Thursday, February 14, 2008

Unemployment gets a '3' in front of it!

So rates up in a fortnight.

A further hike in mortgage rates next month is now inevitable following a slide in unemployment to its lowest level since the mid-1970s.

Australia's unemployment rate fell to 4.1 per cent in January – a result not bettered since November 1974, when economic turmoil flowing from the world's first oil crisis pushed the rate above 4 per cent for the first time since the great depression.

In 33 years the rate has never again approached 4 per cent until now. The figure released yesterday by the Bureau of Statistics holds open the prospect of Australia obtaining a national unemployment rate with a '3' in front of it within months - a goal set by the outgoing Prime Minister John Howard during the November election.

The unemployment rate of Australians looking for full-time work has already fallen below 4 per cent. It hit 3.8 per cent in January.



In Parliament the Treasurer Wayne Swan welcomed the news declaring that “on this side of the House the creation of jobs goes to the very core of our being.”

But it has also made inevitable a further hike in the Reserve Bank's cash rate target to a 13-year high of 7.25 per cent, and an accompanying hike in standard variable mortgage rates to a 11-year high of around 9.25 per cent.

Late yesterday financial markets were assigning an 85 per cent probability to the hike.

The Reserve Bank will meet to formally approve the hike in a fortnight on Tuesday March 4. It will be the fifth in eight months.

Concern about inflation forced the Reserve Bank to pushed up rates in August and November, a worldwide shortage of capital forced the the private banks to push up rates independently of the Reserve in January, and the Reserve Bank itself pushed up rates again in February.

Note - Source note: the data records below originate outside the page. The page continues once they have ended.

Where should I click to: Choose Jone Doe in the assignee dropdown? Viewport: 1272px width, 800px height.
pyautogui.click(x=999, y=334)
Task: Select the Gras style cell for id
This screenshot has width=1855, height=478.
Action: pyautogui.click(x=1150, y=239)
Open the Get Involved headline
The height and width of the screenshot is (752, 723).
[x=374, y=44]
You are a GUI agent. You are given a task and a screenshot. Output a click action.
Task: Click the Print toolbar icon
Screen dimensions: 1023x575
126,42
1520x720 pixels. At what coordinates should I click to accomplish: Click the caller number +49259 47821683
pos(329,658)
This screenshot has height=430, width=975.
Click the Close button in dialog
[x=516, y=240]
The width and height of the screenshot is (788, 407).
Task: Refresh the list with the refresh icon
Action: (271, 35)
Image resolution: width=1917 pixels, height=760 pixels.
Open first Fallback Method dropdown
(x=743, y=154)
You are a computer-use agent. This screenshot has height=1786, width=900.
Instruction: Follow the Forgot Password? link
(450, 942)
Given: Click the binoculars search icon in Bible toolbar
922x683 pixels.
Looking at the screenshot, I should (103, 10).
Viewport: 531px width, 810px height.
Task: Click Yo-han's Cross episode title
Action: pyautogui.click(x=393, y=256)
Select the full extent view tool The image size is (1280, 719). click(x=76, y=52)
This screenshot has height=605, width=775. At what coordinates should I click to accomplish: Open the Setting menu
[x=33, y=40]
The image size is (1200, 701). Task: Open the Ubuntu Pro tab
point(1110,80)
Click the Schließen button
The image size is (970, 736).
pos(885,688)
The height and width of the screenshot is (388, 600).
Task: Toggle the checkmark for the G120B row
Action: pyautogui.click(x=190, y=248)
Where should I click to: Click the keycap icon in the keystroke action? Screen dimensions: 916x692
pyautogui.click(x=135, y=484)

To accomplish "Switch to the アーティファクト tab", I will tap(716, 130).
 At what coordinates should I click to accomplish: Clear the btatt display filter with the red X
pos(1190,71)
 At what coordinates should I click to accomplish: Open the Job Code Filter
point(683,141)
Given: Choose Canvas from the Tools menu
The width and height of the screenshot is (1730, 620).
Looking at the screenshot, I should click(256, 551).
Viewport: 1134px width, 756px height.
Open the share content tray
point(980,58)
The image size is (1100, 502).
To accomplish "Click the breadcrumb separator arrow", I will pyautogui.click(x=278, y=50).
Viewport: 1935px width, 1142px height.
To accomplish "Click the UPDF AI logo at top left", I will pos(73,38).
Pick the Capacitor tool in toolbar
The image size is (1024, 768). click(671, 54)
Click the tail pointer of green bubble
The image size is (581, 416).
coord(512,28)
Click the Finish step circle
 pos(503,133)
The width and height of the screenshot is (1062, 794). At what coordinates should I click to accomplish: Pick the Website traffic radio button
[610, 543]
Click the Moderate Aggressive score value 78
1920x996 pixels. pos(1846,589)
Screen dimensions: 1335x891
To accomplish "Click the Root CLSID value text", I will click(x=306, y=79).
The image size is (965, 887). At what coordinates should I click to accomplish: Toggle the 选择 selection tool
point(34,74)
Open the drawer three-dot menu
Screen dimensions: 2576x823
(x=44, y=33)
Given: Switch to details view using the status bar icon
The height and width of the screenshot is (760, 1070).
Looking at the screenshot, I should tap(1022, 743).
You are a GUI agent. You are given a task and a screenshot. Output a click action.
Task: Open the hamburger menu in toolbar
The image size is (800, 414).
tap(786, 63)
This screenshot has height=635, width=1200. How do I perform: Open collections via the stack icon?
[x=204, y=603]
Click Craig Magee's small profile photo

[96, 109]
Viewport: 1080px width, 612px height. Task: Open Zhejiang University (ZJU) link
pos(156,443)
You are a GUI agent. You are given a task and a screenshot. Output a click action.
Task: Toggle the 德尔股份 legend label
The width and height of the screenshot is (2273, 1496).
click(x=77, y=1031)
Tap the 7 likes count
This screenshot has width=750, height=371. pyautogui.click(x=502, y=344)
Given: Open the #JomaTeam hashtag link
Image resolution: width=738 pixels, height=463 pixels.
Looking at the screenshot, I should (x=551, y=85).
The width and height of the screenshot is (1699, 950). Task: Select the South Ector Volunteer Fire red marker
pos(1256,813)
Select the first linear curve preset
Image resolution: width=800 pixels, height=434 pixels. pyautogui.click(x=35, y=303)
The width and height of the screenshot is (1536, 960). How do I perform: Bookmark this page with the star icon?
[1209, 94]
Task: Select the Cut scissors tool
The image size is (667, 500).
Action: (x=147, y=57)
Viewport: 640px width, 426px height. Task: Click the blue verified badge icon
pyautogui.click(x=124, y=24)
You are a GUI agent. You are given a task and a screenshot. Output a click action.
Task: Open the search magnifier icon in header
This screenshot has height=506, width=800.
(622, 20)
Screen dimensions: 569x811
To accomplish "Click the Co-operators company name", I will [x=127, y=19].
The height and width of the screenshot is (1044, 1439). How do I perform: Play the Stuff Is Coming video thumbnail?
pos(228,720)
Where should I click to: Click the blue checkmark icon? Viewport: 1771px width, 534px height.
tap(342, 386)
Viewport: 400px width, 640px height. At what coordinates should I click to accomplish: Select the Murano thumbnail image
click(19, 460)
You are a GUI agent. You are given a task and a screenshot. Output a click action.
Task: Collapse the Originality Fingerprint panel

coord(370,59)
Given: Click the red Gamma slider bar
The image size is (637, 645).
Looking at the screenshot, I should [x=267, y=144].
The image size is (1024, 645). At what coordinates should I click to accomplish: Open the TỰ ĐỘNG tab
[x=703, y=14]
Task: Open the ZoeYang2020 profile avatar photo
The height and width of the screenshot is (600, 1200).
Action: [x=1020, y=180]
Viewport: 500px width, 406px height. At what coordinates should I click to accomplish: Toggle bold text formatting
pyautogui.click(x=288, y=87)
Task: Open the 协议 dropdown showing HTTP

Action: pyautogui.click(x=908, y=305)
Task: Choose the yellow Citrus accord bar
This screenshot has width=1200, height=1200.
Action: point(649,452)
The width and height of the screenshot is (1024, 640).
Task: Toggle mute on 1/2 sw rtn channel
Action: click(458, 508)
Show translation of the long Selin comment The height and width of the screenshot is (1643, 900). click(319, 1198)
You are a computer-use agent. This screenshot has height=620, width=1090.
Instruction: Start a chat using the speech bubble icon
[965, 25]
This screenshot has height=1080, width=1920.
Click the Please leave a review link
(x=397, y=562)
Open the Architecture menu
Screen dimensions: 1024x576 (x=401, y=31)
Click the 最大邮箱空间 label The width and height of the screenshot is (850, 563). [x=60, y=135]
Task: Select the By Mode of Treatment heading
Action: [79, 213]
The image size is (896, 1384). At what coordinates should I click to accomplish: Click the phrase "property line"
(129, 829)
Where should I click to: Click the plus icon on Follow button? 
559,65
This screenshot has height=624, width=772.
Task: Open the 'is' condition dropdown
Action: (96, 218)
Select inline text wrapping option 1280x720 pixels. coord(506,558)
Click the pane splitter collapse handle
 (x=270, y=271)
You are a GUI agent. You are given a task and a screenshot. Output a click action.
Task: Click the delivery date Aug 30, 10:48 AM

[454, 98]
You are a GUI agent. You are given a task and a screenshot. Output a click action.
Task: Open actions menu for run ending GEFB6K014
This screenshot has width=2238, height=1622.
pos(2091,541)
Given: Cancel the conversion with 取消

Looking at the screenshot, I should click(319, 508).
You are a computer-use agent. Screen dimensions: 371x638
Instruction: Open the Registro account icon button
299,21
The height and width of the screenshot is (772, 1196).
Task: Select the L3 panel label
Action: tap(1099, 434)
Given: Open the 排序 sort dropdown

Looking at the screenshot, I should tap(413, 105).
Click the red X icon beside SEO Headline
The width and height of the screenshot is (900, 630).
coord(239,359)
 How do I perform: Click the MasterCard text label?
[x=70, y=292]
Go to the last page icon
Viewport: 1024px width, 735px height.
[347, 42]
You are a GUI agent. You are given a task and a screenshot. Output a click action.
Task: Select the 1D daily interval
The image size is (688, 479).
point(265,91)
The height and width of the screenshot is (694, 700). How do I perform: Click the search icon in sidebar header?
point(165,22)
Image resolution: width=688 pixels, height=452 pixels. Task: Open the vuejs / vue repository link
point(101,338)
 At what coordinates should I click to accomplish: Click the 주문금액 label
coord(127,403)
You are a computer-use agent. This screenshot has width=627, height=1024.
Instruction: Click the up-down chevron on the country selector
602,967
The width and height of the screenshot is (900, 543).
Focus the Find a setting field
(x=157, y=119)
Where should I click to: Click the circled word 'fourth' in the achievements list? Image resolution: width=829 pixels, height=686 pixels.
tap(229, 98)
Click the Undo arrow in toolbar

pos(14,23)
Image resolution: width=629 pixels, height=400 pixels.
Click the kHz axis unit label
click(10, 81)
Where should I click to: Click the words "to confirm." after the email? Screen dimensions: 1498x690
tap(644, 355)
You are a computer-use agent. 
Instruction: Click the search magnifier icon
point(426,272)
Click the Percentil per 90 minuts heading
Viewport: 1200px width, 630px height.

Economist John Edwards of HSBC Capital Markets said said he expected the Reserve Bank to follow its March interest rate hike with another in April or May, taking the increase in mortgage rates since August to 1.4 percentage points.

A mortgage that cost 8.1 per cent in August and took $3,100 a month to pay off would then cost 9.5 per cent and take $3,500 a month to pay off.

Dr Edwards said the Reserve Bank wasn't planning the interest rate hikes because yesterday's employment figure was by itself spectacular, but because it showed “absolutely no sign of the slowdown in jobs growth” that the Bank expected following the recent hikes.

The resilient jobs market gave the bank confidence that it could afford to tighten rates a few more times without too much risk of going too far.

An extra 26,000 Australians found jobs in January in Australia's 15th consecutive month of jobs growth, the longest on record.

The number of unemployed Australians fell to 458,500 - a 26 year low and less than half the peak of nearly one million reached in 1993.

Commonwealth Securities reported yesterday that the dole queue – the number of Australians on either NewStart or Youth Allowances was much lower. In December it fell to 302,000 people, creating what ComSec calls a “core” unemployment rate of 2.8 per cent.

The ACT's unemployment rate remains the lowest in Australia at 2.3 per cent on a trend basis, with only 4,442 people out of work. Only 2,262 of them are receiving NewStart or Youth Allowances.